En ce qui concerne les jets modernes, le seul avionneur civil de Russie, la United Aircraft Corporation (UAC) de Rostec, est limité par un manque de modèles, de capacité de fabrication et de composants étrangers.

La moitié des composants et des technologies utilisés dans l'industrie aéronautique russe en 2021 proviennent de pays étrangers, selon un document intitulé : "Sur les orientations stratégiques de l'activité dans les nouvelles conditions pour la période allant jusqu'à 2030" préparé par le gouvernement et vu par Reuters.

Rostec devra trouver des pièces - ou les fabriquer.

"Notre prochain objectif est, dans les plus brefs délais, d'achever le remplacement des pièces importées qui ont été livrées de l'étranger, pour les projets d'aviation prometteurs - SSJ-New et MS-21", a déclaré Rostec.

FAIT EN RUSSIE

La Russie prévoit de produire annuellement 20 jets régionaux entièrement substitués aux importations, connus sous le nom de Superjet-New, à partir de 2024 et 72 nouveaux moyens-courriers MS-21 à partir de 2029, en commençant par six en 2024, selon le plan de développement de l'industrie aéronautique russe à l'horizon 2030, publié par le gouvernement en juin.

La Russie teste son nouvel avion MS-21 avec un moteur PD-14 de fabrication nationale au lieu du PW1400G de fabrication américaine, fourni par Pratt & Whitney.

Le MS-21 a été la tentative de la Russie de percer dans la partie principale du marché des jets dominée par Airbus et Boeing.

Mais elle a du mal à remplacer les composants étrangers de son Superjet, notamment le moteur SaM-146 qui a été conçu par une coentreprise avec la société française de moteurs Safran et qui ne peut plus être produit en raison des sanctions.

UAC continue de produire des Superjets avec des SaM-146 à partir de son stock et va livrer environ 20 jets supplémentaires avec ce moteur, a déclaré Rostec.

"Ce seront les derniers où nos solutions partenaires avec Safran sont utilisées.

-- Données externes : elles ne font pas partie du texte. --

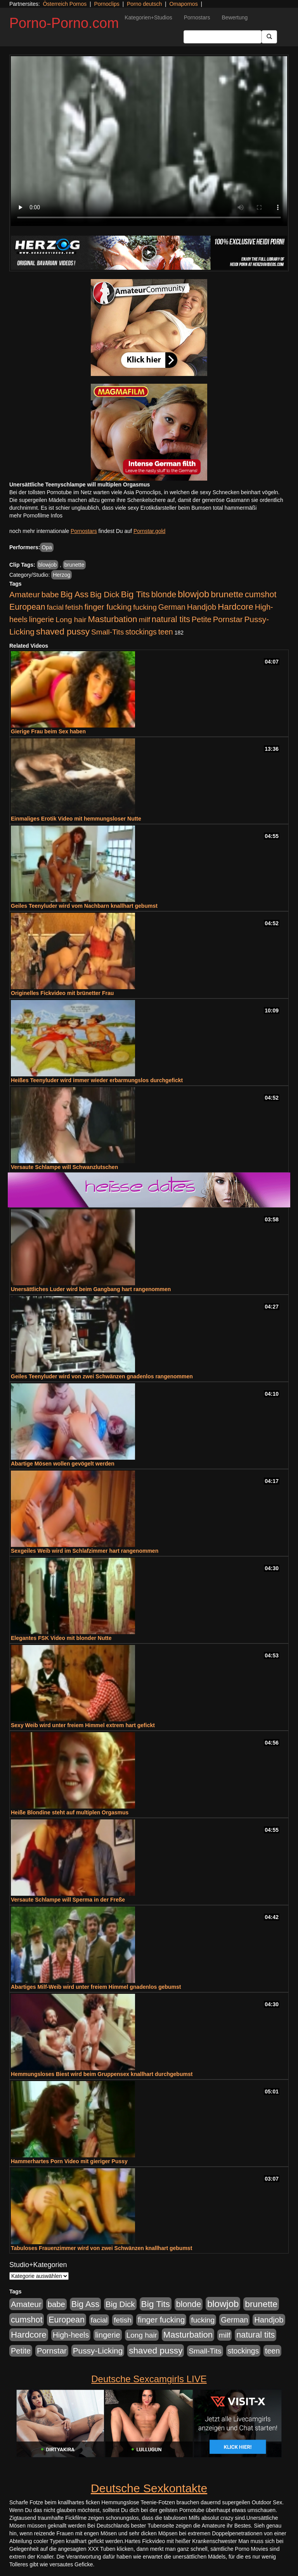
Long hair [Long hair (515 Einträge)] (70, 620)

Ensuite, nous installerons des moteurs PD-8 sur ce type d'avion", a déclaré Rostec. Les moteurs PD-8 sont également fabriqués en Russie.

"À partir de cette année, nous ne comptons plus sur la coopération internationale avec les pays occidentaux", a déclaré Rostec. "Nous pouvons dire avec confiance que le MS-21 équipé de moteurs de fabrication américaine ne sera pas livré sur le marché russe."

De 2022 à 2030, la Russie prévoit de livrer 1 036 avions de passagers. Cela comprend 142 Superjet-New et 270 MS-21, ainsi que 70 turbopropulseurs Il-114, 70 moyen-courriers Tu-214, et 12 gros-porteurs Il-96, conçus localement, selon des documents gouvernementaux.

"Nous ne nous attendons pas à ce que les sanctions soient allégées et nous élaborons nos plans en fonction du scénario difficile existant", a déclaré Rostec.